La chiesa parrocchiale, in gran parte distrutta, ha risvegliato il senso di appartenenza alla comunità, per cui anche chi solitamente non viene in chiesa, ha parlato con commozione della ‘nostra chiesa’, andata in rovina. Credo che un briciolo di fede ci sia in tutte le persone di buona volontà ed emerge quando meno te lo aspetti. La nuova chiesa, donata da Telepace, ha riscosso tanta simpatia e ammirazione: la stragrande maggioranza dei novesi è venuta a visitarla. Quando, infatti, chiedevo se avevano avuto l’occasione di vederla, tutti immancabilmente mi rispondevano di sì ed erano grandemente compiaciuti della sua bellezza e semplicità. Tutti hanno provato grande gioia per averla avuta in dono e in così breve tempo. La chiesa è rimasta un punto di riferimento sicuro per tutta la comunità: funerali, battesimi, matrimoni, celebrazioni delle messe festive, cioè i momenti di dolore e di gioia, di fede e di preghiera, vengono vissuti nella chiesa, come sempre: è stata un aiuto grandissimo per la continuità e la ripresa del cammino di comunità. Poi il suono della campane, dopo mesi di silenzio, un fatto bellissimo e commovente, un segno gioioso di vita, di speranza e di ripresa per tutto il paese.
Prima di cominciare il giro delle benedizioni avevo una certa trepidazione a recarmi nelle case terremotate e in gran parte con tuttora i segni visibili delle crepe e dei muri crollati. E dicevo tra me e me: chissà se la gente avrà ancora voglia di ricevere la benedizione dopo il terremoto… Invece sì è verificato tutto il contrario di quello che pensavo.

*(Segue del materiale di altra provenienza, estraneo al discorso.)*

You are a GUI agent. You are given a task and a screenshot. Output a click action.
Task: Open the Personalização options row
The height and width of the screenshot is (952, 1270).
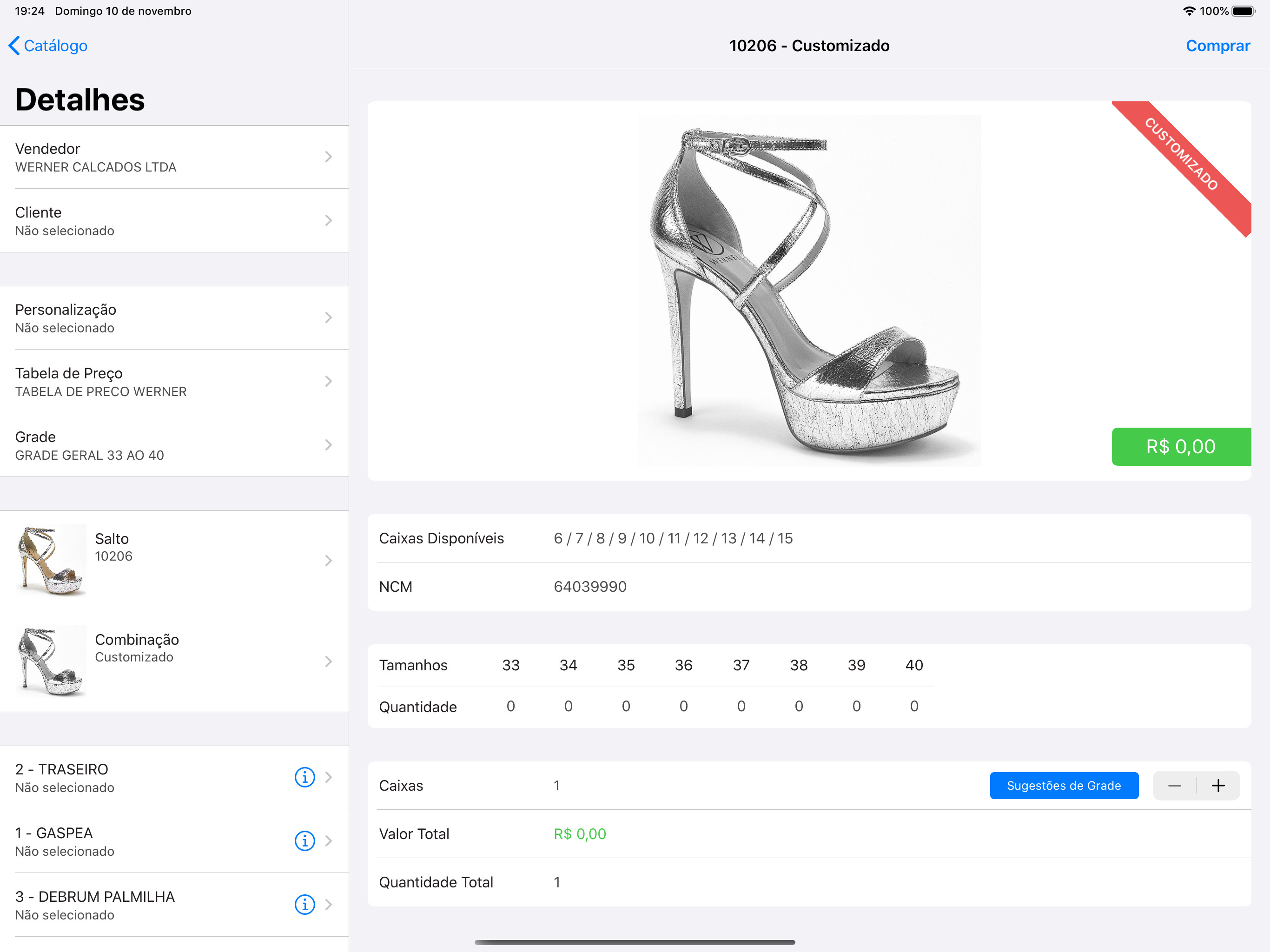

Ho trovato sì le persone con tanta paura ancora nell’animo e con i ricordi vivi delle scosse di terremoto; con la nostalgia della piazza e dei luoghi comuni di ritrovo e, semmai, con le lacrime agli occhi per la casa andata in rovina o già demolita. Ma, nonostante ciò, ho incontrato persone con la voglia di pregare e il desiderio di essere protetti dall’Alto. Per cui invocavano con me sinceramente la Benedizione del Signore, proprio con la speranza di non dover più provare in futuro l’esperienza terribile del terremoto. Tanti si sono riconosciuti bisognosi dell’aiuto di Dio, hanno espresso la necessità di invocarlo con la preghiera insieme al sacerdote. ‘Dia una bella benedizione’ mi dicevano, e mi sono sentito veramente come pastore, cioè come colui che ha il compito di guidare, ma anche di intercedere presso Dio per il suo popolo. Questo è stato il significato di certe conversazioni e la sensazione positiva provata girando di casa in casa. Insomma la fede è affiorata proprio laddove non pensavo e quando davo per scontato una certa contestazione nei confronti della natura e verso Dio. Sì, la natura ha fatto paura e tanta, ma  ha anche suscitato la fede e il desiderio di pregare. Dopo lo smarrimento e il terrore, la rovina di tante cose e la perdita degli affetti più cari come la casa, le persone si sono rese conto della propria fragilità, della precarietà delle cose materiali e alla fine in tanti hanno sentito il bisogno di rivolgersi a Dio, come il solo che può venirci in aiuto nei momenti del bisogno. E’ Cristo, la rivelazione di Dio amore, la roccia su cui ‘si può costruire, si può ricostruire’ come ci ha ricordato Benedetto XVI a Rovereto.